La obra se estaba levantando sobre el terreno de una casona donde entre 2002 y 2003 vivió Gustavo Cerati. Ese detalle -aunque no tuviera que ver en sí con el cuerpo- ayudó con su difusión y, en gran parte, en resolver el misterio cuya investigación quedó en manos del fiscal Martín López Perrando.
Fue un sobrino el que ató cabos luego de ver la noticia sobre el hallazgo de un cuerpo en una casa lindera a la que había ocupado el músico Gustavo Cerati. Los datos del NN que se iban conociendo -edad, vestimenta, sexo contextura- lo fueron convenciendo que tal vez se trataba de su tío Diego. Y no se equivocó.
Una prueba de ADN determinó sin lugar a dudas que los 150 huesos encontrados en el jardín del chalet de avenida Congreso 3742 eran los de el adolescente desaparecido en 1984.
El Equipo Argentino de Antropología Forense (EAAF) le tomó una muestra a la madre que dio un match perfecto. El padre de Diego – dedicado al venta de repuesto de autos- ya no vive. Murió en un accidente de transito. Estaba convencido de que a su hijo lo había secuestrado una secta.
Aunque todo indica que el crimen está prescripto, ahora al fiscal López Perrando le queda la trabajosa tarea de tratar de reconstruir lo que pasó. Y seguramente el primer paso será citar a los dueños del chalet donde apareció el cuerpo y que vivían allí en 1984. Se trata de una mujer ya muy anciana y de dos hijos, una mujer y un varón de apellido Graf.
Un detalle para nada menor es que la fosa donde estaba enterrado el cuerpo tenía muy poca profundidad: unos 60 centímetros. Para los investigadores, esto indica claramente que fue cavada con descuido y apuro. Eso explicaría, también, por qué se dejaron con el muerto objetos que podrían llevar a su futura identificación.

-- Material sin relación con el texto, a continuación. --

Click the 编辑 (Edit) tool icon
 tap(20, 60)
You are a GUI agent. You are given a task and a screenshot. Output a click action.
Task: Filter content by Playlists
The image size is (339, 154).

Un corbatín de colegio y una ficha de casino encontrados con el cuerpo.Un corbatín de colegio y una ficha de casino encontrados con el cuerpo.
En total –según el informe de la Policía Científica de la Policía de la Ciudad– se encontraron 150 fragmentos de hueso. También una suela de un zapato de un calzado número 41, lo que parece un corbatín azul de colegio muy gastado, un llavero naranja con una llave y un reloj Casio con calculadora fabricado en Japón en 1982.
Pero lo más raro, en este caso ya de por sí raro, es una moneda de 5 yenes que al principio fue confundida con «un dije con inscripciones en idioma extranjero». Aparentemente, por esa época los jóvenes la usaban al cuello como adorno y amuleto.
El reloj Casio CA-90, clave en el caso.El reloj Casio CA-90, clave en el caso.
Los restos de Diego fueron encontrados por los obreros que trabajaban en el terreno que quedó tras una demolición en Congreso 3748. Allí había una casona en la que vivieron la artista Marina Olmi –hermana de Boy Olmi– y el músico Gustavo Cerati. El líder de Soda Stereo la alquiló entre entre 2002 y 2003.
Estaban levantando una pared –donde siempre había solo una ligustrina como única separación–, cuando desde el jardín del chalet de Congreso 3742 hubo un desmoronamiento y quedaron expuestos los huesos.
Ese 20 de mayo empezó a develarse un misterio que llevaba cuarenta años enterrado. Pero aun falta gran parte de la historia, falta saber quién mató a Diego, y por qué.